April 16, 2012 at 9:48 AM #741723HLS
ParticipantComparing the payment savings is not the correct way to decide on the benefit of ANY refi, but it’s what most people do.
Did you get their quote for 3.00% ?
It may not make sense to take the lower rate with a cost. The recovery period could easily be 7-10 years.In the long you will always save more money at the lower interest rate.
April 16, 2012 at 9:55 AM #741725bearishgurl
Participant[quote=HLS]Comparing the payment savings is not the correct way to decide on the benefit of ANY refi, but it’s what most people do.
Did you get their quote for 3.00% ?
It may not make sense to take the lower rate with a cost. The recovery period could easily be 7-10 years.In the long you will always save more money at the lower interest rate.[/quote]
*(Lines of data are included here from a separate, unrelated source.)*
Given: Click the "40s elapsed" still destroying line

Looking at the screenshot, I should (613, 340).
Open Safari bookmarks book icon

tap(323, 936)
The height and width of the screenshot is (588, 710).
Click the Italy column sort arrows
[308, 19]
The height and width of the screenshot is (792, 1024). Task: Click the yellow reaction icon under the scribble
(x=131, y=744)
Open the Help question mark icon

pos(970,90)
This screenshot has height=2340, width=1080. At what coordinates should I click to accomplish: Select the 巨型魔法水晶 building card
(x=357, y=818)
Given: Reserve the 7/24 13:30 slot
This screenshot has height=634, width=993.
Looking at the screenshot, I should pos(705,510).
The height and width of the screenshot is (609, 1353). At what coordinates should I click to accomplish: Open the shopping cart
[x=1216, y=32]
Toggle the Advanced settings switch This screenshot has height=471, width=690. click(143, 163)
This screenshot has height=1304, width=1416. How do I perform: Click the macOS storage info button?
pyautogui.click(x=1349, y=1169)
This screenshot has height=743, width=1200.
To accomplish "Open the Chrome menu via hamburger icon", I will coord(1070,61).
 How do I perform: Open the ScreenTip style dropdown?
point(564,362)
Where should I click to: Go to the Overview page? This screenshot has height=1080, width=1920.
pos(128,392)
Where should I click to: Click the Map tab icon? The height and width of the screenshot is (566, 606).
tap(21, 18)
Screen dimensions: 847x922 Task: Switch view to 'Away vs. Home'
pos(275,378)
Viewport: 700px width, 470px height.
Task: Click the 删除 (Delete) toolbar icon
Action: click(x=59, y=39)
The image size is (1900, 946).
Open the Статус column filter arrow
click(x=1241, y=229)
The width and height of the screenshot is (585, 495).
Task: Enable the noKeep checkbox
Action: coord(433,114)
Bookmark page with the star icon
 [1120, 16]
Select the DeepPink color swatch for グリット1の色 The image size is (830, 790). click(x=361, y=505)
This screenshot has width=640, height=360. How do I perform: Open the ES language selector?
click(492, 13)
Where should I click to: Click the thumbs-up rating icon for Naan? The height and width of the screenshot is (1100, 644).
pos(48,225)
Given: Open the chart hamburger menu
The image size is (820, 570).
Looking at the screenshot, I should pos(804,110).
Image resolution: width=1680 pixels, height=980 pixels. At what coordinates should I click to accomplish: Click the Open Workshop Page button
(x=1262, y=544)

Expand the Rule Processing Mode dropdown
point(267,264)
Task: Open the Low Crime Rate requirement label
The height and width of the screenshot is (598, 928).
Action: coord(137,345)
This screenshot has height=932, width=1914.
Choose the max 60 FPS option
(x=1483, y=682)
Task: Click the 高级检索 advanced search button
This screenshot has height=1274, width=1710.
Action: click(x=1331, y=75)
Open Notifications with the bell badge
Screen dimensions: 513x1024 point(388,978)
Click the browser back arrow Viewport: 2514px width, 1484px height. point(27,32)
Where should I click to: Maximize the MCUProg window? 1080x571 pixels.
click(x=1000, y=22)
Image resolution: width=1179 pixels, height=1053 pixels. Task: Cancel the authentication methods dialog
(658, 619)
I agree with this, esp since flu was thinking of replacing/upgrading his personal residence if he finds a good deal in the coming months/years. The +/- $3400 is just money down the drain if this happens, IMHO.
April 16, 2012 at 9:55 AM #741726an
ParticipantWelcome back HLS. I totally agree. Which is why I’ve been doing negative cost (getting money back) when I do my refi. When it takes 5-10 years just to recoup the cost, that’s a big risk to me. Especially if rate fall. Which it has been. Since I’ve been going with negative cost, it allow me to refi often. If I went with a 0 point loan, I’d be wasting money (for the cost) if I refi before the break even point. My take is, go with the negative cost if you think rate will fall (even slightly) or go with paying a point or two to get even lower rates if you think rate will rise. A no point loan is kinda middle of the road and just limit you on when you can refi without wasting money on the cost of the prior loan.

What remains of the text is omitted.